Nadia Toffa e la Terra dei Fuochi: parla Alessandro Migliaccio. “Era furiosa per quel mostro e poi…”, dice l’autore de Le Iene

nadia toffa verissimo
Nadia Toffa a Verissimo

Alessandro Migliaccio, giornalista d’inchiesta napoletano e autore de “Le Iene” sin dal 2001, ricorda Nadia Toffa. Si sono conosciuti nel 2009, poco dopo l’arrivo della giornalista bresciana nella redazione del programma di Italia 1. Dopo alcuni servizi a Napoli, l’inviata si è concentrata sulla Terra dei Fuochi e i picchi di tumori, in particolare infantili, tra gli abitanti del cosiddetto “triangolo della morte”. Migliaccio la ricorda come «una donna eccezionale, professionista straordinaria». Con lei aveva «un legame molto intenso e affettuoso». E quindi nell’intervista rilasciata a Il Mattino spiega: «Mi mancherà tanto e mancherà a tutte le persone che ha conosciuto». Migliaccio ha ricordato come viveva Nadia Toffa i servizi nella Terra dei Fuochi: «Era molto coinvolta, spesso in auto – quando spegnevo la telecamera – mentre tornavamo si sfogava e si incazzava per tutte quelle persone ammalate, per i bambini con poche speranze di vita perché il mostro, come lo chiamava, li stava uccidendo».
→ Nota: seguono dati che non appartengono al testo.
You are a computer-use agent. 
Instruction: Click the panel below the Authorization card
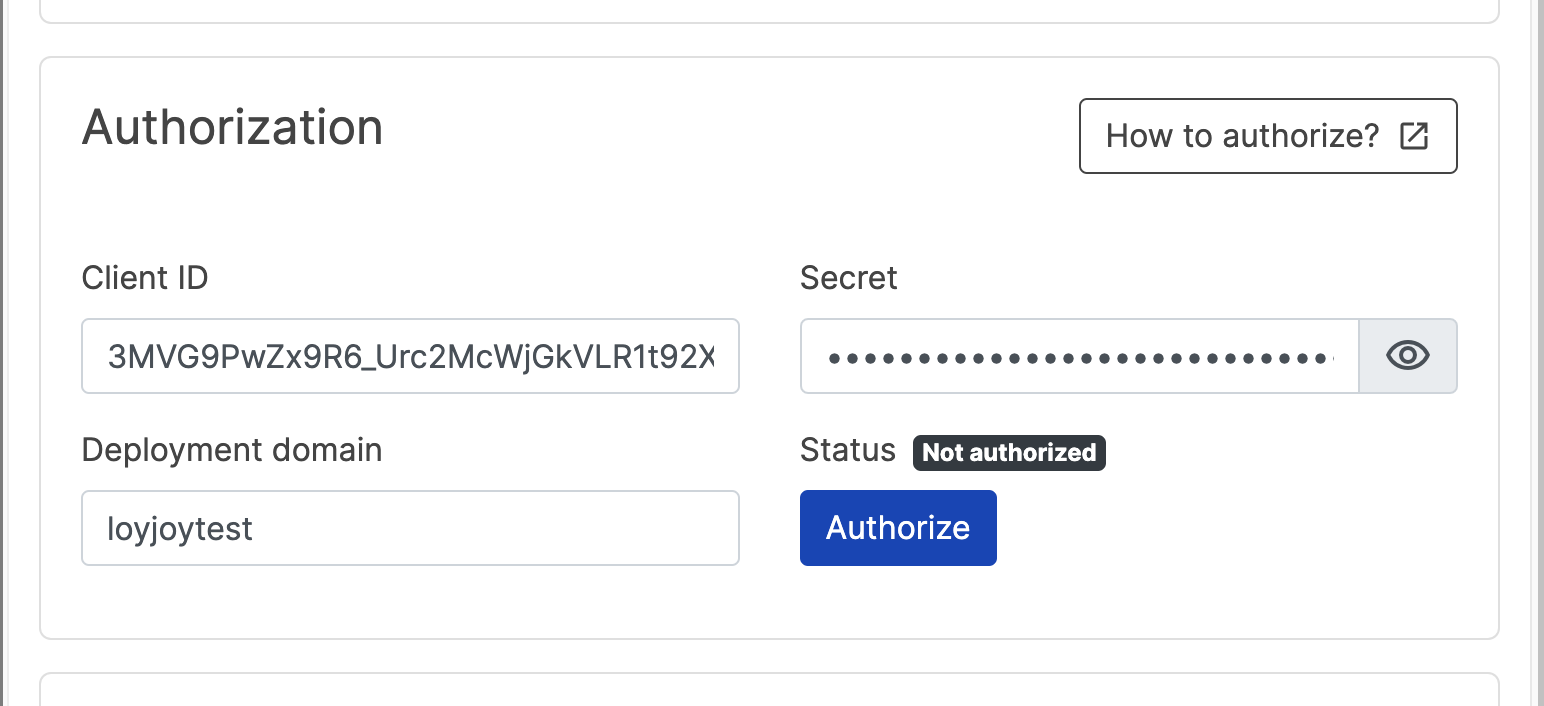[x=770, y=692]
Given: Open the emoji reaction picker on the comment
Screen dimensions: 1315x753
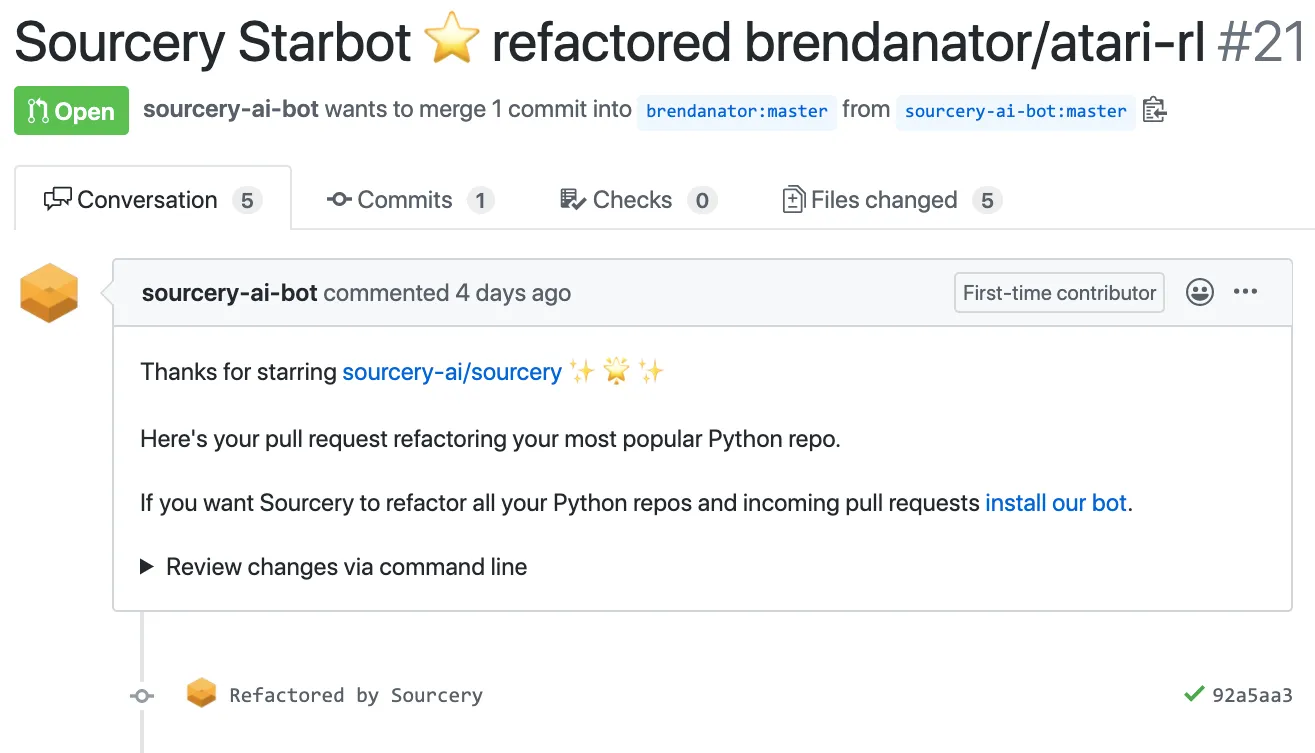Looking at the screenshot, I should coord(1199,292).
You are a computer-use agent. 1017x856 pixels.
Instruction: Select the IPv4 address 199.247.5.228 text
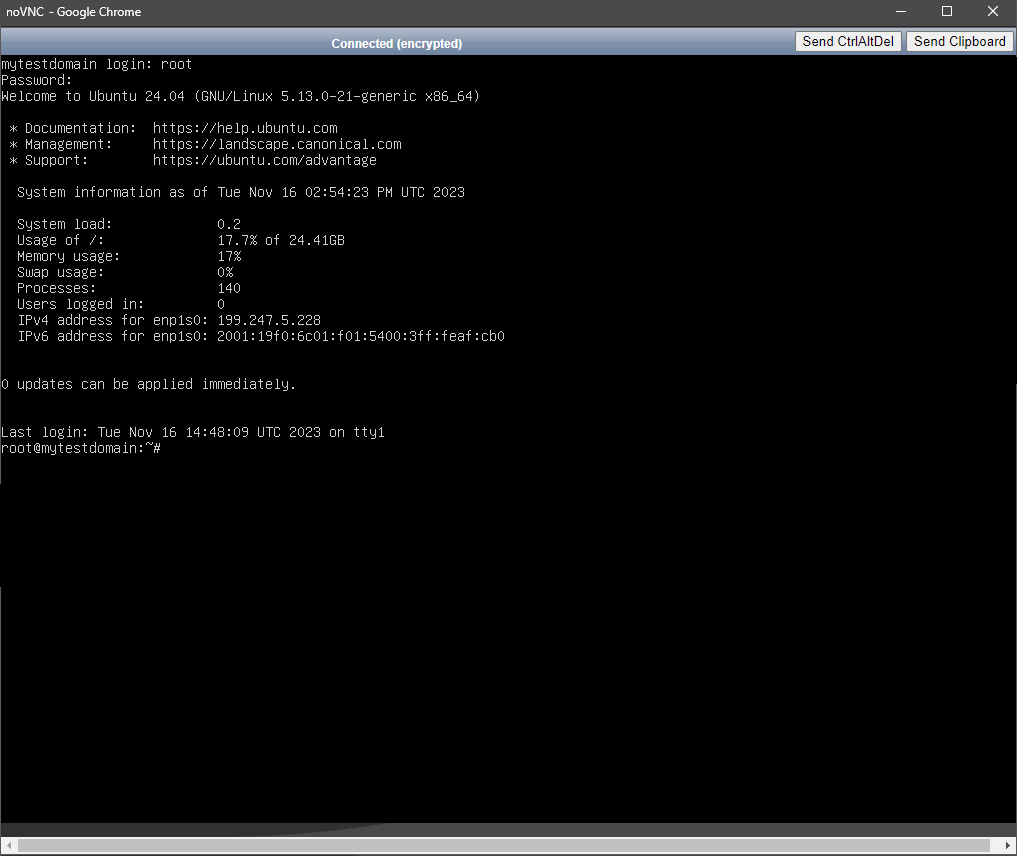click(269, 320)
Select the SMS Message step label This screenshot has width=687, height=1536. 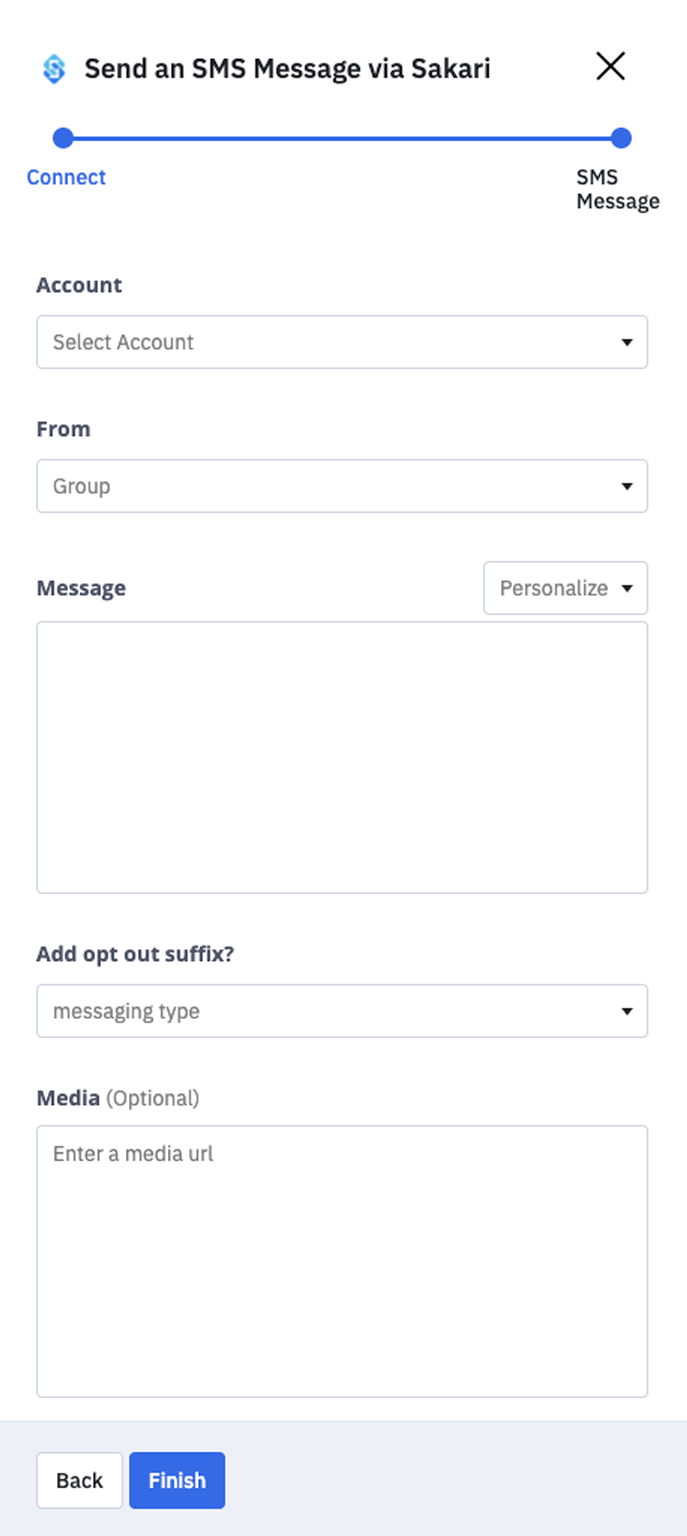click(616, 189)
“NADIA TOFFA E LA TERRA DEI FUOCHI”: PARLA ALESSANDRO MIGLIACCIO

Per Nadia Toffa quello della Terra dei Fuochi non era un problema di inquinamento ambientale. «Le dissi che secondo me respiravano un’aria piena di veleni e lei replicò “vieni da me a Brescia e il veleno te lo faccio sentire io nell’aria della mia città”». Ora, quando riflette su quell’episodio, pensa: «Forse potrebbe essere vittima di una Terra dei fuochi del Nord». Una cosa è certa per Alessandro Migliaccio: fare la Iena per Nadia Toffa non era solo un lavoro. «Era una missione: doveva aiutare il prossimo». L’autore ricorda a Il Mattino che la giornalista amava fermarsi a parlare con la gente, anche a telecamere spente, creando così un legame fortissimo, che è testimoniato peraltro dall’ondata di affetto durante la malattia e dal dolore per la sua morte. «Nadia non era una persona comune, ma assai speciale. Se entravi nella sua vita, ci restavi per sempre». Migliaccio però ha un grande rammarico: «A Pasqua mi ha scritto che forse scendeva a Napoli. “Aspetto il via libera e corro”». Dovevano lavorare a temi sociali forti. «Ma non ha fatto in tempo a rivedere la sua amata città».